Latest update January 28th, 2025 12:59 AM
Apr 05, 2020 News
By Kemol King
The Guyana Elections Commission (GECOM) decided last Friday that it would conduct a national recount of all votes cast in the 2020 general and regional elections. But later that day, a partial lockdown was ordered by Public Health Minister, Ms. Volda Lawrence, to last for one month, in a bid to contain an outbreak of COVID-19.
While GECOM is an independent body with a Constitutional mandate to produce a free, fair and credible electoral process, the stringent measures proffered by Minister Lawrence’s order have the potential to hamper the operationalisation of the recount for several reasons. This intersection of the need by GECOM to execute a national recount and the need by the Executive government to protect the Guyanese public from a deadly epidemic have raised several questions.
Can a recount actually be executed with the presence of GECOM staff, electoral observers, political party representatives and the necessary security forces, given the social distancing measures that have been mandated by Minister Lawrence’s partial lockdown?
Commissioner Sase Gunraj had previously acknowledged, in response to a question posed by Kaieteur News, that the measures taken to safeguard public health against the spread of COVID-19 are sure to affect the operationalisation of the recount.
Gunraj revealed that he would be making proposals for the Commission to consider as it irons out the modalities of the recount, with the goal of ensuring that the recount can be executed in a proper and safe manner. He had made this observation even before the announcement of the partial lockdown, which now ropes the Executive into the equation.
Whether the electoral body would be allowed to operate at all, however fettered by the measures mandated by partial lockdown, is unclear. This issue was raised by Commissioner Gunraj in a Facebook post on Friday night.
“The irony is not lost on me that this curfew was announced on the very day that a decision was made by GECOM to conduct a recount of all ballots cast in the 2 March 2020 General and Regional Elections,” Gunraj wrote.
The Commissioner, who is an Attorney-at-Law, said that “GECOM must be considered an essential service”. It was not listed as one in the Minister’s Order.
He explained that its non-classification as an essential service renders it “virtually comatose at this critical time”, adding that the prevailing circumstances make its classification as one imperative.
Gunraj told Kaieteur News in a telephone call yesterday that he had not been informed about whether GECOM would be classified as an essential service.
Attempts to contact Commissioners Vincent Alexander and Charles Corbin by phone were unsuccessful.
GECOM’s Public Relations Officer, Yolanda Ward, told Kaieteur News that she would not be able to answer the question of GECOM’s operations at this time, and that the Commission would have to advise on the way forward.
Kaieteur News contacted the Public Health Ministry’s Head of Public Relations, Terrence Esseboom yesterday at noon. While he agreed to forward the question of GECOM’s classification as an essential service to the Minister, subsequent calls to Esseboom revealed that he was not able to contact her.
However, Prime Minister Moses Nagamootoo held a press conference at midday yesterday to answer pertinent questions about the national response to the COVID-19 crisis. Addressing the question of GECOM’s operations and the recount, Nagamootoo said that the issue of doing a possible recount is an “anticipatory question” and that “we don’t know if there will be a recount and, when it is possible, that there will be any such recount”.
The PM noted that GECOM is a Constitutional body. He noted the separation of powers that grants GECOM independence from the Executive. However, Nagamootoo said that GECOM “would have to make the approaches at the right time to the Executive in regards to any request to facilitate any process.”
How that is handled will be determined when the time comes, as Nagamootoo said “we will navigate this sea when GECOM chooses to approach the Executive for any facilitation.”
Attorney-at-Law and People’s Progressive Party (PPP) candidate, Anil Nandlall, told Kaieteur News it is his view that GECOM’s work is not hampered by the curfew imposed. He, like Nagamootoo, noted GECOM’s independence, and posited that when GECOM decides to operationalise the national recount, the government should not hamper the electoral agency’s execution of its Constitutional mandate. Nandlall acknowledged, however, that the measures taken by the Government are necessary to contain the outbreak, and said that there must be a fair balancing act between the Government’s mandate to manage public health and GECOM’s mandate to execute a credible electoral process in the public interest.

• Data supplied:
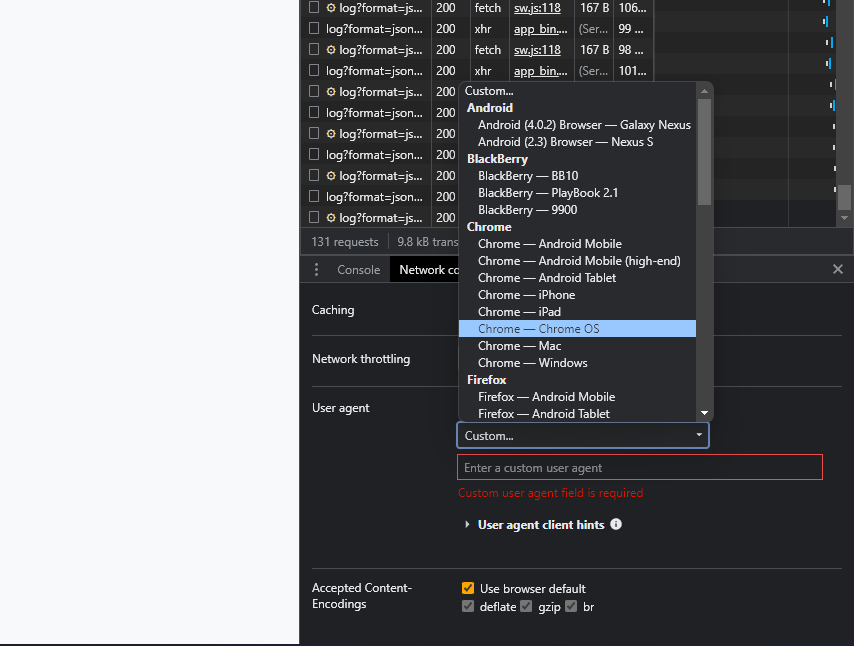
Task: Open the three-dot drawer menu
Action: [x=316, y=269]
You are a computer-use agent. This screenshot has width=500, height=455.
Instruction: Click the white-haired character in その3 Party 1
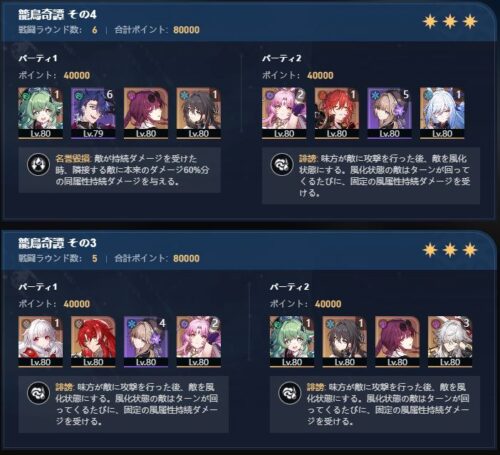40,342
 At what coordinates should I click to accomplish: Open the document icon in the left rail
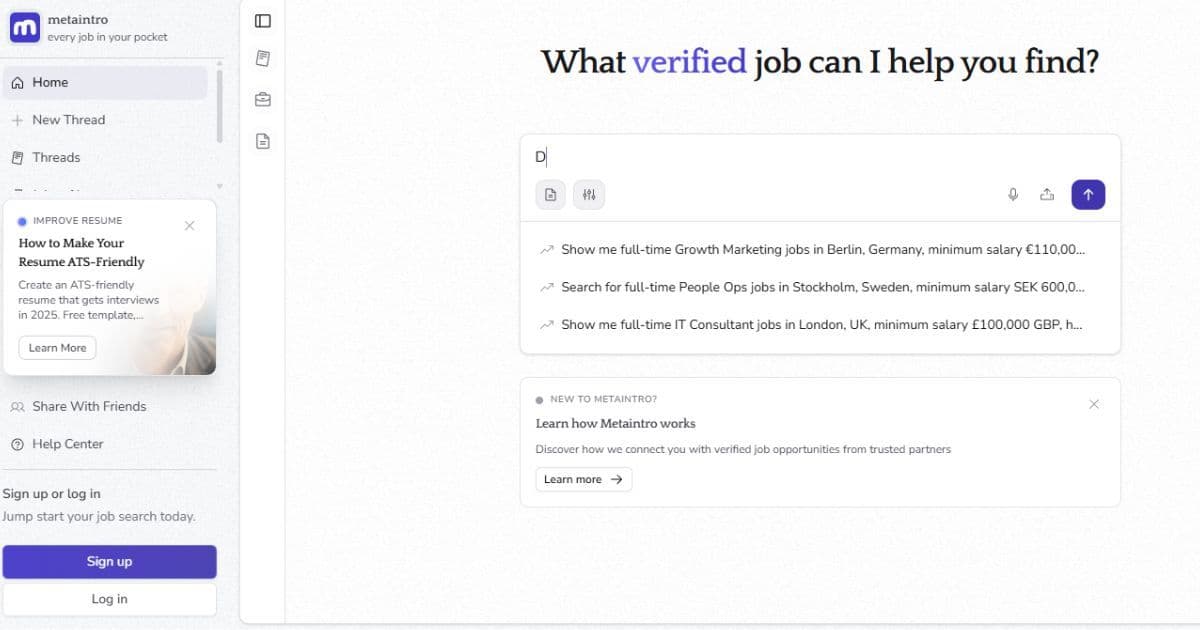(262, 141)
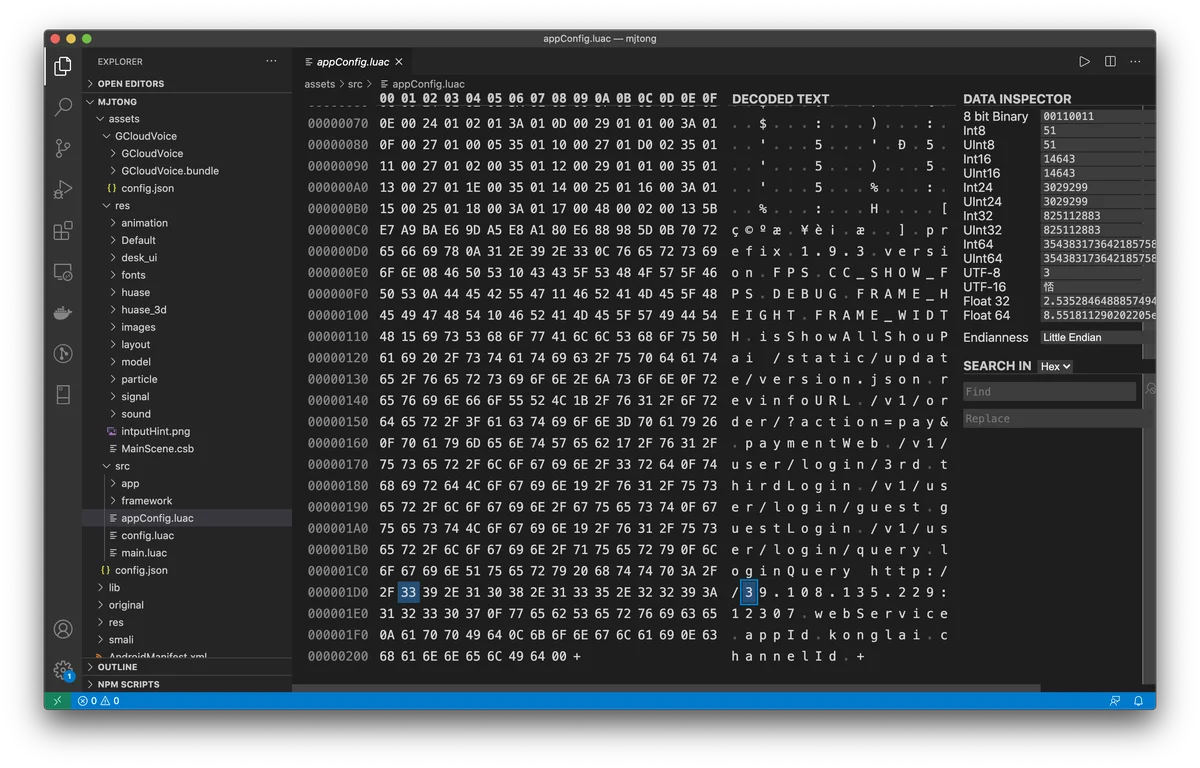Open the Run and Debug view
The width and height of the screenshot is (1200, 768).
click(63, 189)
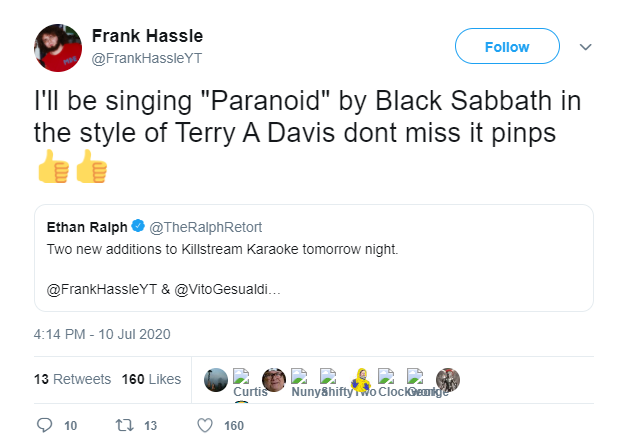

...

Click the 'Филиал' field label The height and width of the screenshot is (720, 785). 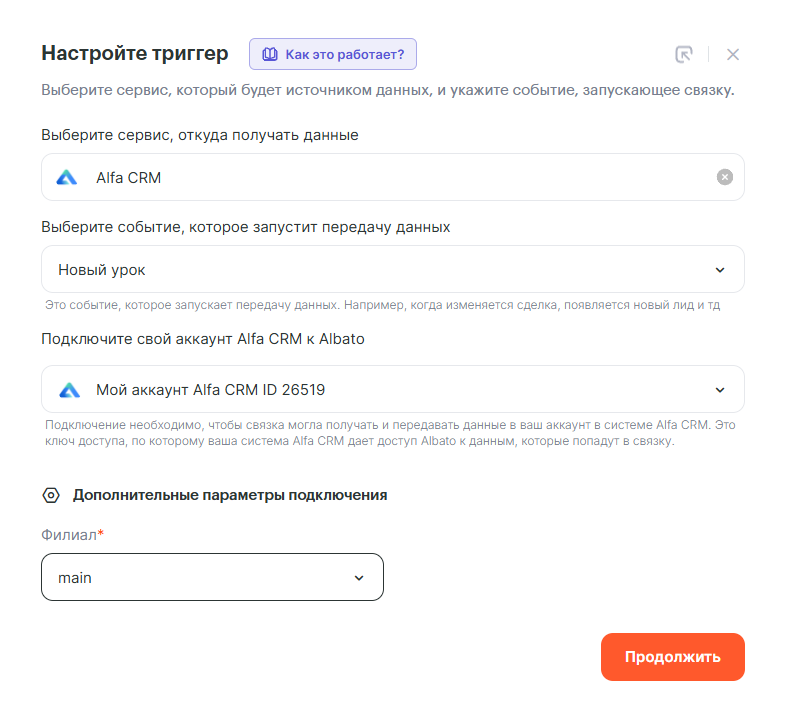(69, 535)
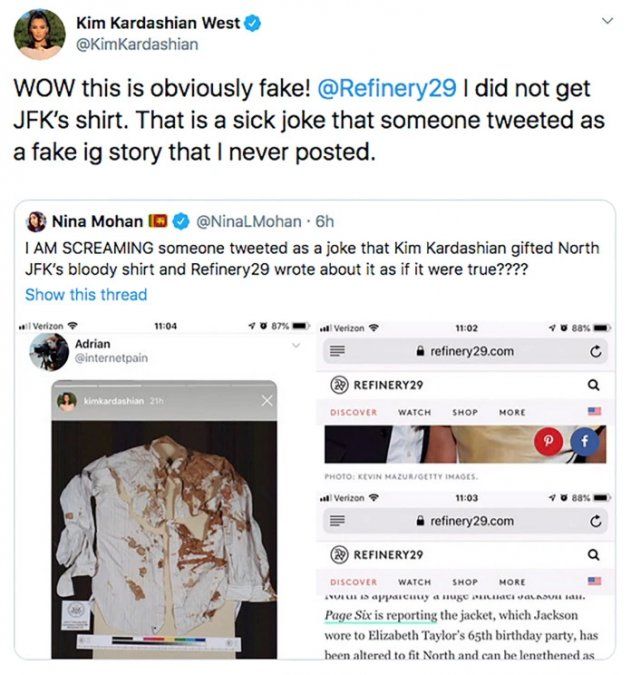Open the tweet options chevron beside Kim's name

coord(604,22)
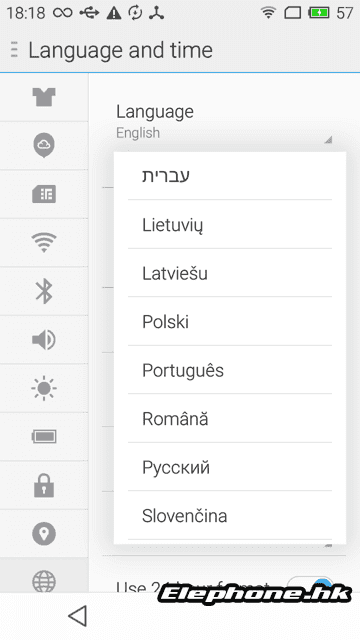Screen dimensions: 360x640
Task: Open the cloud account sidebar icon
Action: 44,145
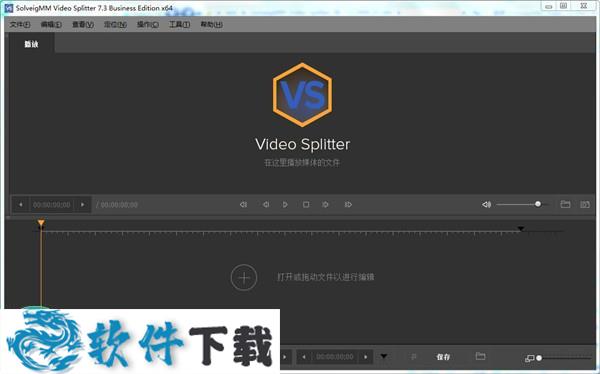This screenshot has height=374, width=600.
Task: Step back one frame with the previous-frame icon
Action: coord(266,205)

• Work order: According to the article, who ordered the partial lockdown? You can set the listing aside.

• Answer for the task: Public Health Minister Ms. Volda Lawrence